日本だけで通用する世界三大美人には無理があります。無理がない日本の三大美人には、次の説があり、小町さんも健闘しています。これは、平安時代以前ですね。

(1)右大将藤原道綱母、衣通姫(そとおりひめ)、光明皇后
(2)衣通姫、小野小町、藤原道綱母
(3)染殿后(そめどののきさき、藤原明子)、小野小町、藤原道綱母

美しい犬は、美人、美犬、美人の犬などと呼ばれますが、定着した表現はありません。最近は、性差別だという批判が増えていますが、人間は、美人コンテストをします。犬のドッグショーは、犬が各犬種毎に定められた理想像(スタンダード)に近いかを審査する品評会で、美犬コンテストではありません。

平安時代には、上流貴族の間では仏教が広く信じられ、顔立ちに特徴があるのは、「前世の報い」と考えられ、没個性が美人の条件でした。この基準は、ドッグショーに似ています。平安時代の文献の美人の記述には顔立ちは書かれません。

江戸時代以降、顔立ちが美人の条件になり、鈴木春信と喜多川歌麿は、当時の三大美人の浮世絵を書いています。

つまり、顔立ちの三大美人は、小町さんや平安時代の人が想像しなかった出来事になります。

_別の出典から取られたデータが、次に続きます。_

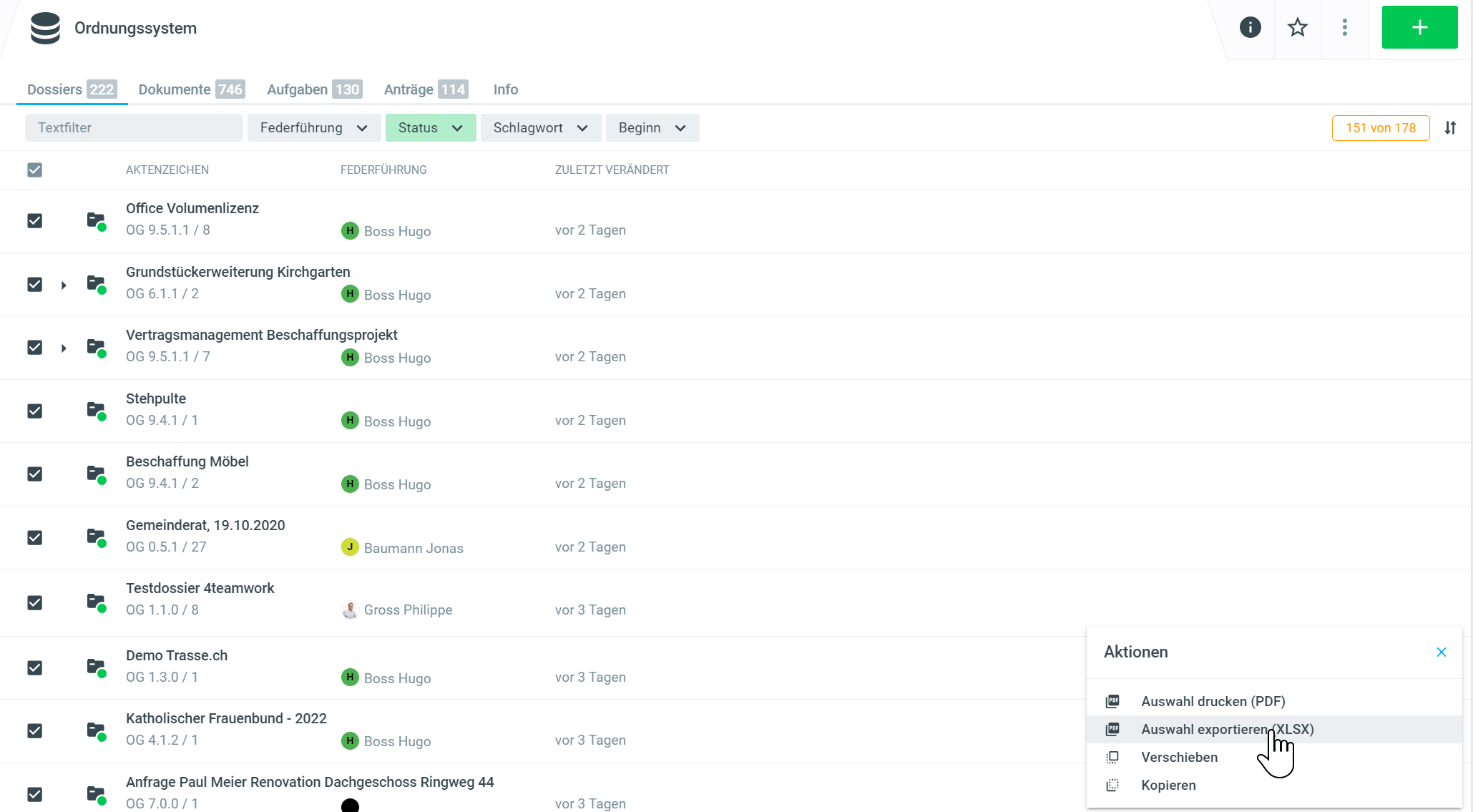Viewport: 1473px width, 812px height.
Task: Click the Ordnungssystem database stack icon
Action: pos(45,29)
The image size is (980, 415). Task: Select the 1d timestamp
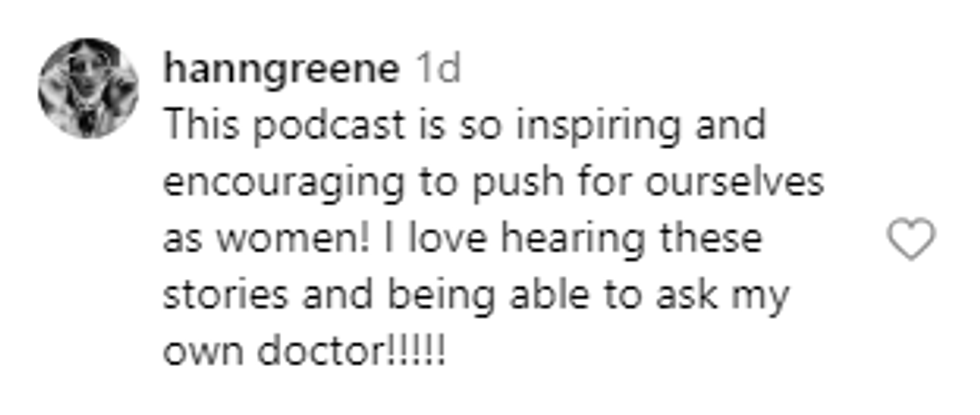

写真1 小町の里に着きました。左に、木に隠れた水車小屋、中央に藤棚が見えます。


写真2 反対側から見た水車小屋です。


写真3 水車のそばを通るメルシーおばさん。


写真4 藤棚の前のメルシーおばさん。


写真5 小町の里の中央まで進んできたメルシーおばさん。後方に藤棚と水車小屋が見えます。


写真6 パネルを使えば、メルシーおばさんも小町さんになれるかな。


写真7 小町の館の本館前です。


写真8 更に奥に進んできました。


写真9 小町の館の体験館が見えて来ました。


写真10 体験館の入り口のメルシーおばさん。


写真11 体験館の軒に、ツバメさんがいました。これから、軒下に巣をつくるようです。緑色のネットは、カラス除けです。


写真12 小町の里の一番奥まで来たメルシーおばさん。左に体験館が正面に本館が見えます。